Le recul critique sur l’usage des données

La multiplication des sources d’informations quantitatives sur le territoire, le traitement de ces informations sous forme de données, par traitement informatisé s’est accompagné d’un mouvement de prudence et de regard critique sur leur pertinence, leur signification et leurs éventuels biais (Bontron, et al. 1975 ; Desrosières, 1992 ; 1993 ; Laurent, et al. 1993 ; Baudry, et al., 2003, chap. 4; Rémy, 2011). En particulier, concernant l’occupation et l’utilisation des sols, plusieurs critiques sur les données ont été émises, qu’il s’agisse de leur format même (Rey, 1981), de leur utilisation sans prudence ou parfois abusive (Cinotti, 1996 ; Derioz 1991 ; Slak, 1998 ; Laurent, 1992). Plus récemment, en plus de l’usage de certaines données (par exemple Kim et al 2015), c’est l’usage parfois non pertinent de certains outils de l’analyse quantitative de l’occupation du sol qui a pu être critiqué, comme les métriques paysagères (Li et Wu, 2004) ou les valeurs de précision des cartes (Pontius et Millones, 2011).

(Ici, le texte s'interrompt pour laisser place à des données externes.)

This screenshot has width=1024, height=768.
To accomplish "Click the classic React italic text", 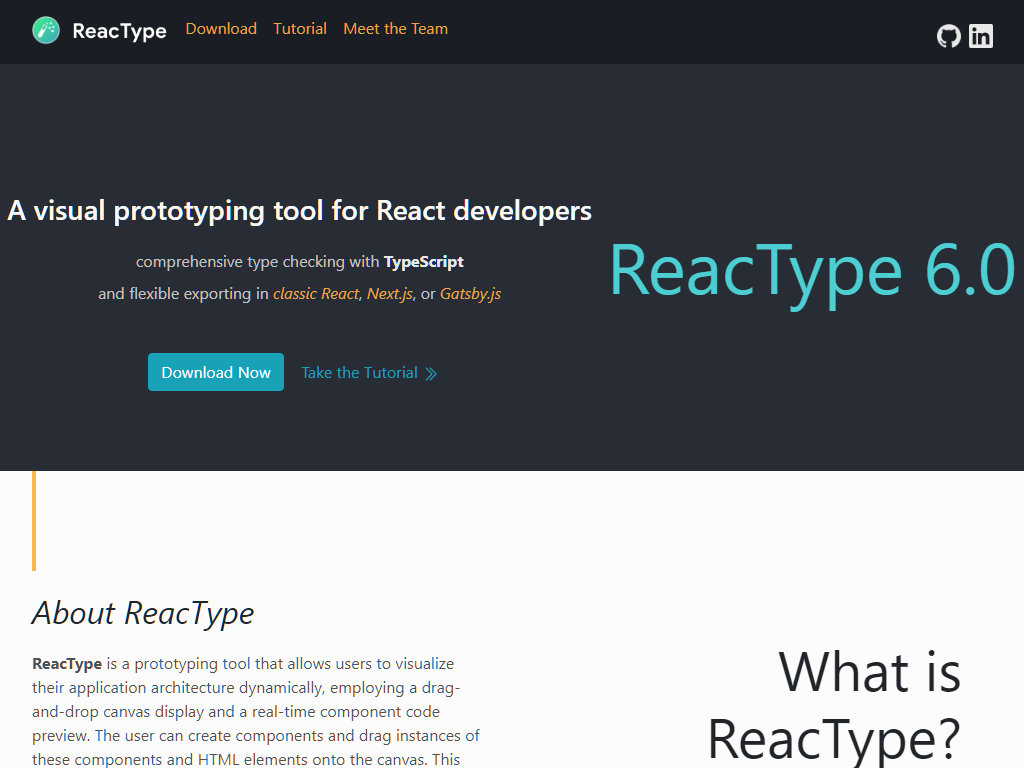I will click(x=315, y=294).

Ainsi, la science de l’occupation du sol a évolué d’une science, d’origine naturaliste, à une science pluridisciplinaire davantage centrée sur les relations entre l’homme et l’environnement, les interfaces spatiales (marges) et temporelles (héritages et prospective) (Galochet 2003). L’écologie du paysage réintroduit la société au cœur de l’analyse de l’espace, créant un pont entre la géographie descriptive traditionnelle et l’écologie scientifique (Chouquer, 2003). L’intégration de disciplines des sciences humaines a permis d’affiner certains aspects de l’analyse des dynamiques des territoires, comme avec la géo-histoire (Chouquer et Watteaux, 2013) ou l’approche économétrique (Chakir, 2007).